She's in Spain. I'm in Holland. World Cup Final is Sunday.
Dude, it's like the Romeo and Juliet of FIFA.
I like how the only thing you spelled correctly is "i'm tequila"
She interrupted us having sex in the tent by threatening to kill us if we "got cum on the lasanga."
Last time i was there we saw the window of the pizza place we were at get busted, we were pulled out of a taxi to be questioned by the cops, and we peed outside a waffle house. I'm in.
Wake up. Pour coffee. Open blinds. Guy is skipping class and jacking off furiously to Asian porn. Close blinds. Finish coffee. So this must be what med school is like.
Yes.

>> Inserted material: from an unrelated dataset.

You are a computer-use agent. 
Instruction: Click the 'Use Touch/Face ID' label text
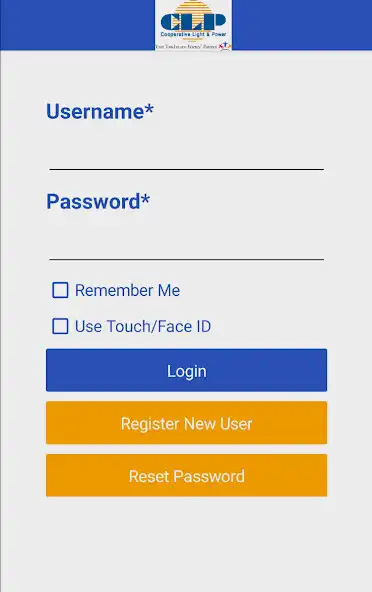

No, I'm basically a superhero but with drugs. I'm robin hood. I steal from the rich (insurance and drug companies) and give to the poor (everyone I know).
They need to leave so I can start drinking shamefully.
Broeke and glass. I feel so and. Appilogixe in morbing.
Sorry I disappeared. Do you hate me?
Not at all, did you not hear me clapping outside your car on our way out?
I made everything so magnificently awkward in under 15 seconds. I am magic.
So do you remember the bartender that caught me when I fell off the bar 4 weeks ago? He hasn't been to work since...Woops.
he just fluffed my hair and told me I had to dance with him because we were both gingers.
Fly, little bird! Repopulate the ginger race!
It was a great idea to buy that cocaine while dressed as an elf. It snowed all night for me.
I basically have the attention span of a ferret on meth when it comes to men
I now have a "weirdest thing a guy ever did in bed" story. Cut my fingernails.
Yeah I'm gonna need you to stop it right there.I know this is supposed to be a safe space but Imma have to exit.